### What you have to do
Return the records below exactly, leaving nothing out.

### Data for this task
###

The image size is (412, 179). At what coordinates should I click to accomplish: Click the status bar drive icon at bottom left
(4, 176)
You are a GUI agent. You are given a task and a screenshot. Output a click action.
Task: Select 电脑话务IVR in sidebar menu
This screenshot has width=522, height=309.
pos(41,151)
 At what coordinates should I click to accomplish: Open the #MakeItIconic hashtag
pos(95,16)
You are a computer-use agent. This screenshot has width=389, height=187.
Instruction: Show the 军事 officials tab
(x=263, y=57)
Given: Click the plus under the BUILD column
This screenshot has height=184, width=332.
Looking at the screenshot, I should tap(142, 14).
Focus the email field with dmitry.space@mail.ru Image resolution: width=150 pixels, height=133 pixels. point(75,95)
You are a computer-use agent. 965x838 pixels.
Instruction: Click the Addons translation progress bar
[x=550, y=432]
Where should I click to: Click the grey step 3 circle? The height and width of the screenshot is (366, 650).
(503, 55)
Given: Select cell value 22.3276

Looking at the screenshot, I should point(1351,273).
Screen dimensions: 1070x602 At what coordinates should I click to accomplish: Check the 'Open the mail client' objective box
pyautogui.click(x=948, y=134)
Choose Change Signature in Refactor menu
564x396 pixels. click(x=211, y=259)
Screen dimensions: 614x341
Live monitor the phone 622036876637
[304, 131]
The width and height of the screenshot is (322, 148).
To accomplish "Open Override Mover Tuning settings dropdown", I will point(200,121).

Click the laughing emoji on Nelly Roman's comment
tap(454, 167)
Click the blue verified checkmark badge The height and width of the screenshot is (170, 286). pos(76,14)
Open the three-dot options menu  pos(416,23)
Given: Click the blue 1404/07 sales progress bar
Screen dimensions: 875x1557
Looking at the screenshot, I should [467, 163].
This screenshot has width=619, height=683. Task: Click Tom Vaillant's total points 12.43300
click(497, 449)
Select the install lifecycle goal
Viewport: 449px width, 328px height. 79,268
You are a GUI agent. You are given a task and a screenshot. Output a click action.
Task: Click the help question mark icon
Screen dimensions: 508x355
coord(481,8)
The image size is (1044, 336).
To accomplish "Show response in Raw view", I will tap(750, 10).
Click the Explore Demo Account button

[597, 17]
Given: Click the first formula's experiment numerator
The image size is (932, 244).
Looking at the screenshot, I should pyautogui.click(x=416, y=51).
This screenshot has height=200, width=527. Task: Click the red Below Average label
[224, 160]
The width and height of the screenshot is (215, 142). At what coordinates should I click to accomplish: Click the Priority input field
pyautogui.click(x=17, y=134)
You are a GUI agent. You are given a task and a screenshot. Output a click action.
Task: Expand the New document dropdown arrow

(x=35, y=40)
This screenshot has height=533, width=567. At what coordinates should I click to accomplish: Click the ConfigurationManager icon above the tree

###

### Response below
The image size is (412, 179). At what coordinates should I click to accomplish: Click the status bar drive icon at bottom left
(4, 176)
You are a GUI agent. You are given a task and a screenshot. Output a click action.
Task: Select 电脑话务IVR in sidebar menu
This screenshot has width=522, height=309.
pos(41,151)
 At what coordinates should I click to accomplish: Open the #MakeItIconic hashtag
pos(95,16)
You are a computer-use agent. This screenshot has width=389, height=187.
Instruction: Show the 军事 officials tab
(x=263, y=57)
Given: Click the plus under the BUILD column
This screenshot has height=184, width=332.
Looking at the screenshot, I should tap(142, 14).
Focus the email field with dmitry.space@mail.ru Image resolution: width=150 pixels, height=133 pixels. point(75,95)
You are a computer-use agent. 965x838 pixels.
Instruction: Click the Addons translation progress bar
[x=550, y=432]
Where should I click to: Click the grey step 3 circle? The height and width of the screenshot is (366, 650).
(503, 55)
Given: Select cell value 22.3276

Looking at the screenshot, I should point(1351,273).
Screen dimensions: 1070x602 At what coordinates should I click to accomplish: Check the 'Open the mail client' objective box
pyautogui.click(x=948, y=134)
Choose Change Signature in Refactor menu
564x396 pixels. click(x=211, y=259)
Screen dimensions: 614x341
Live monitor the phone 622036876637
[304, 131]
The width and height of the screenshot is (322, 148).
To accomplish "Open Override Mover Tuning settings dropdown", I will point(200,121).

Click the laughing emoji on Nelly Roman's comment
tap(454, 167)
Click the blue verified checkmark badge The height and width of the screenshot is (170, 286). pos(76,14)
Open the three-dot options menu  pos(416,23)
Given: Click the blue 1404/07 sales progress bar
Screen dimensions: 875x1557
Looking at the screenshot, I should [467, 163].
This screenshot has width=619, height=683. Task: Click Tom Vaillant's total points 12.43300
click(497, 449)
Select the install lifecycle goal
Viewport: 449px width, 328px height. 79,268
You are a GUI agent. You are given a task and a screenshot. Output a click action.
Task: Click the help question mark icon
Screen dimensions: 508x355
coord(481,8)
The image size is (1044, 336).
To accomplish "Show response in Raw view", I will tap(750, 10).
Click the Explore Demo Account button

[597, 17]
Given: Click the first formula's experiment numerator
The image size is (932, 244).
Looking at the screenshot, I should pyautogui.click(x=416, y=51).
This screenshot has height=200, width=527. Task: Click the red Below Average label
[224, 160]
The width and height of the screenshot is (215, 142). At what coordinates should I click to accomplish: Click the Priority input field
pyautogui.click(x=17, y=134)
You are a GUI agent. You are given a task and a screenshot. Output a click action.
Task: Expand the New document dropdown arrow

(x=35, y=40)
This screenshot has height=533, width=567. At what coordinates should I click to accomplish: Click the ConfigurationManager icon above the tree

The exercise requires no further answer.